Está repleta de templos, monasterios y villas coloniales. Entre los templos budistas merecen visitarse Vat Xieng Thong. Puede decirse que Luang Prabang está inmersa en la auténtica Asia profunda. Un mundo intrigante de noche, del constante rumor de la selva próxima y de los mercados que abarrotan gentes de etnias por completo distintas.
Otro punto de interés son las cuevas de Pak Ou que están alojadas en el interior de un acantilado calcáreo que se levanta a orillas del Mekong, frente a la desembocadura de su afluente Nam Ou. Un empinado tramo de escaleras conduce desde el punto de amarre hasta ellas. Las dos cuevas alojan varios miles de budas, de madera o de bronce dorado, que en su mayoría no sobrepasan los setenta centímetros de altura. Estas esculturas de Buda fueron donadas por los peregrinos desde hace 300 años.
No puede cerrarse este apartado sin antes hacer mención de Si Phan Don, la región situada en la parte más meridional de Laos, donde el río Mekong alcanza la mayor anchura (alrededor de 14 kilómetros) y donde, en las épocas secas, las islas y pequeños islotes que forman su superficie se cuentan por miles. La mayor isla es Don Khong que tiene alrededor de veinte kilómetros de longitud y cuya capital es Luang Khong, con cerca de doscientos habitantes.
Son lugares paradisíacos donde el tiempo se detuvo hace siglos.
A la hora de hablar de gastronomía, en ninguna mesa laosiana puede faltar el khao niaú (arroz aglutinado), es el acompañamiento de platos como tam mak hung (ensalada de papaya), mok (mezcla bambú y cerdo envueltos en hojas de banano), lap (ensalada de carne de vacuno o bien pescado o langostinos), cin lot (bocados de carne frita) o ping kai (pollo asado).

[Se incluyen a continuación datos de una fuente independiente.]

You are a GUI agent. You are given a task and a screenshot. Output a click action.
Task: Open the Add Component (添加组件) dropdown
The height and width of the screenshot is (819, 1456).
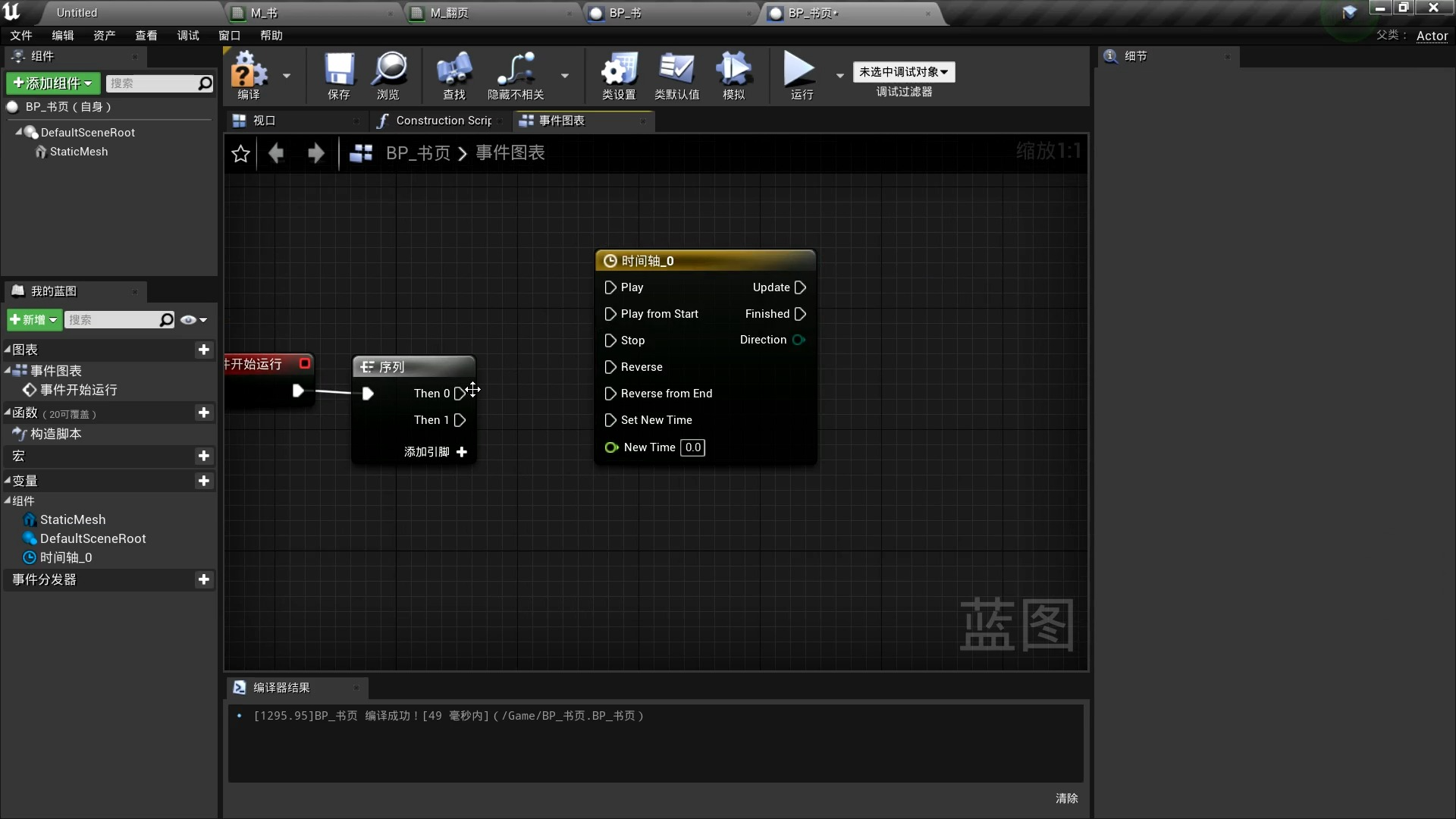point(52,83)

Todos con aromas muy característicos.
Con respecto a los platos dulces hay que tener en cuenta el khau niáu, acompañado de leche de coco, azúcar y frutas, así como el khau sankañaa (arroz preparado con coco acompañado de bocados de mango o flan de coco).
El viajero que llega desde lejanas tierras, una vez acostumbrado a dejar atrás el hasta a veces innecesario confort occidental, más posibilidad existe de contactar con el mundo real, viendo la realidad con otros ojos, los de quienes sobreviven en estas latitudes.
Lo cierto es que ninguna descripción puede ni tan siquiera aproximarse a la serena majestuosidad de los templos budistas de Laos y el atractivo de sus paisajes y gentes. En este apacible “reino del millón de elefantes” percibir la sosegada sensibilidad de un mundo tan exótico como lejano y anclado a años luz de nuestra civilización, supone una fuerte sacudida al escepticismo y, por supuesto, a nadie deja indiferente.